Identify and list four (4) academic sources, along with their bibliographical information,
using APA citation style (see above). (Course assigned readings cannot be used; all four
academic sources have to be from outside of the course.) An academic source can
include an article from a peer-reviewed journal, a chapter from a text published by a
university or scholarly press, a paper delivered at a scholarly conference, etc. If you
are unsure as to whether a source can be considered sufficiently academic, you should ask
the instructor to confirm its acceptability.

Provide annotations for each of your sources by explaining how you identified or tracked
down your source. Then summarize the key ideas or arguments of each text, and explain

the relevance and usefulness – as well as strength and weaknesses – of your source for the
completion of the paper, providing reasons as to why it was chosen and how it will help
you to either make the argument or undertake the analysis you want to make or
undertake, or how it will assist you in developing or narrowing down a topic.
An example of an annotation (for a paper for another course) is as follows:
1. Johnston, Josée and Judith Taylor. 2008. Feminist Consumerism and Fat Activists: A
Comparative Study of Grassroots Activism and the Dove Real Beauty Campaign. Signs:
Journal of Women in Culture and Society 33 (4): 941-966.
I found this article on October 2, 2023, by doing a search in the library catalogue using
the keywords “ethical consumerism.” It was among the top five results; I chose it over
the others because it was explicitly addressed to the relationship between
consumerism and activism, and also was article-length, whereas the others were book-
length and focused on other, somewhat unrelated topics, like product placement.
Johnston and Taylor undertake a comparative analysis of the Dove Real Beauty
campaign and the fat-activist performance group, Pretty, Porky, and Pissed Off (PPPO).
The authors argue that both Dove and PPPO seek to challenge the beauty industry, but
that the two campaigns proceed from very different assumptions about how to question
conventional ideals of femininity.
This article will be useful for my essay, which will be on the ethics and politics of
Starbucks’ campaigns for corporate social responsibility.

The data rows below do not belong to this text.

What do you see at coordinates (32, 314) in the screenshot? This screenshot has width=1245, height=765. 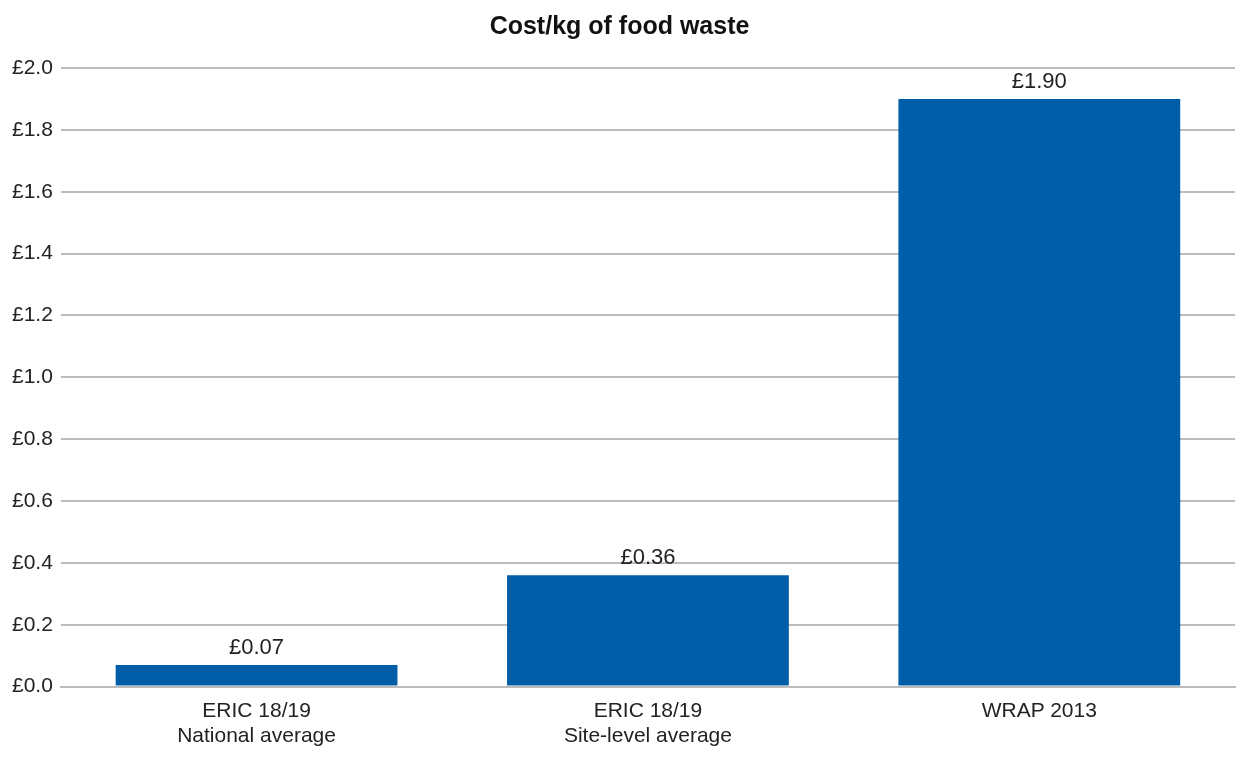 I see `y-tick-label: £1.2` at bounding box center [32, 314].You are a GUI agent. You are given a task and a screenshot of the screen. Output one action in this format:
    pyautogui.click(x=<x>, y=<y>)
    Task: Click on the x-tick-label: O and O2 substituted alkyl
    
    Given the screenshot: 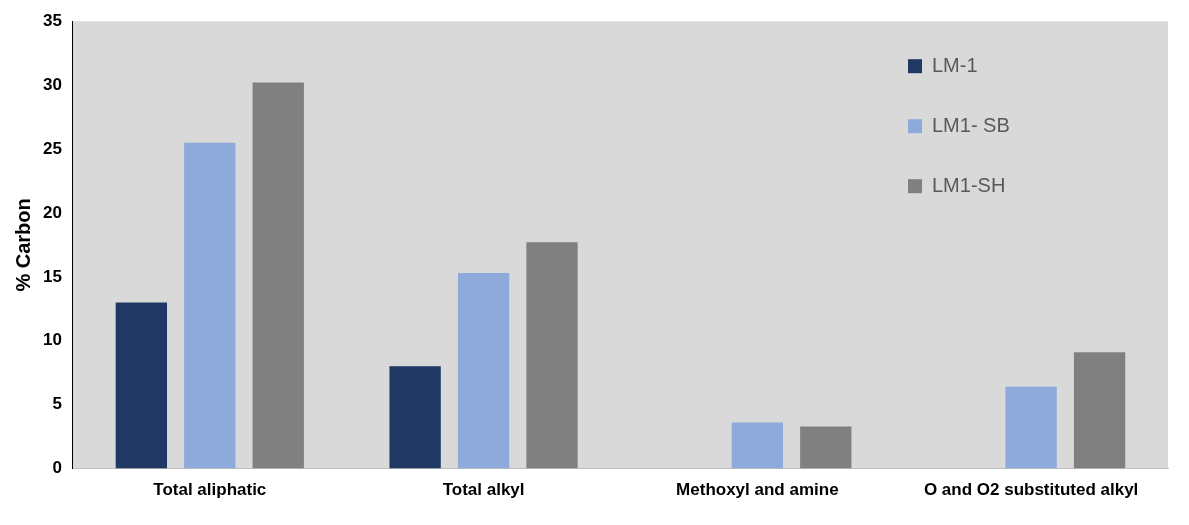 What is the action you would take?
    pyautogui.click(x=1031, y=490)
    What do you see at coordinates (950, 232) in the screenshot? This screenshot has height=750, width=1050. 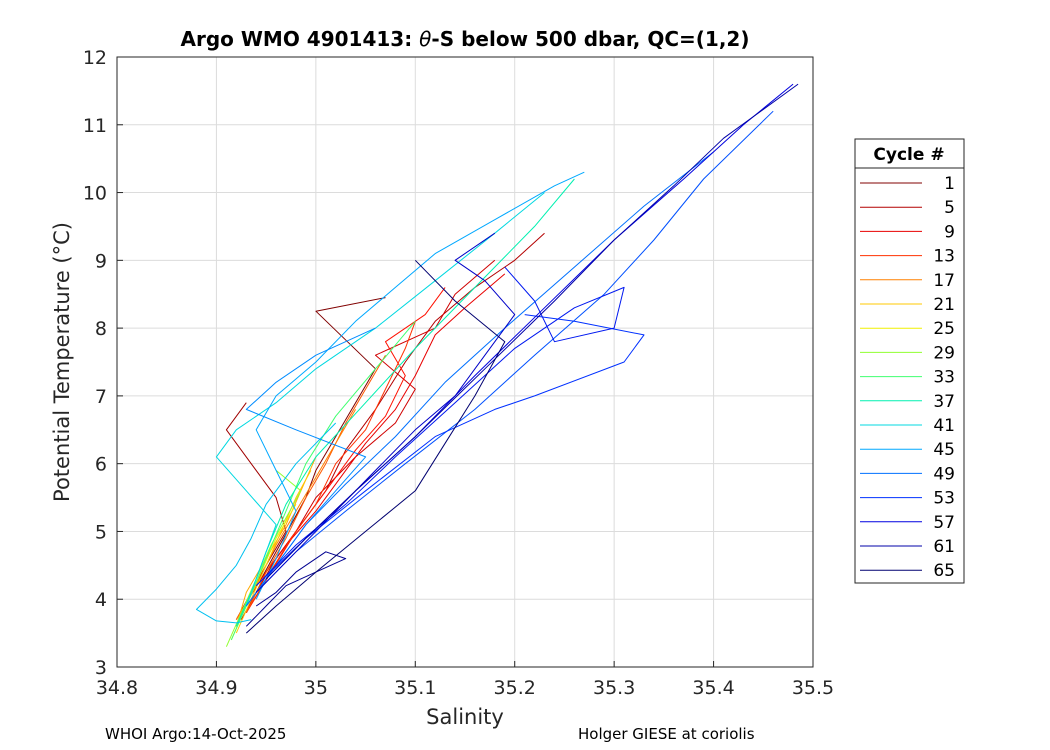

Besides providing useful
background information on how companies today are trying to build their brands’
ethical profiles, the article identifies some of the problems with corporate social
activism. While I will be looking at Starbucks and its promotion of “fair trade” coffee,
many of the broader criticisms that Johnston and Taylor direct against Dove can be
extended to Starbucks. The article makes a strong case for questioning the motives
behind the Real Beauty campaign, but the authors do not really come to any clear
conclusion about whether corporate activism does more harm than good.
Annotated bibliographies will be evaluated according to the following criteria (in order of
importance):

rigour and depth of annotations, that is, how well they summarize the key arguments
or ideas from each source, relate them to the question or topic for the paper they have
chosen, and identify their relative strengths or limitations;

choice of academic sources that are relevant and useful for the chosen topic for the
paper, have been drawn from reputable and reliable scholarly publications or presses,
and could reasonably contribute to their paper;

quality of writing, as reflected both in the attention to proofreading, editing, citations,etc., to limit typographical, grammatical, and other errors, and in the observance of theassignment’s formal and technical requirements, e.g., citation style, spacing andmargins, etc.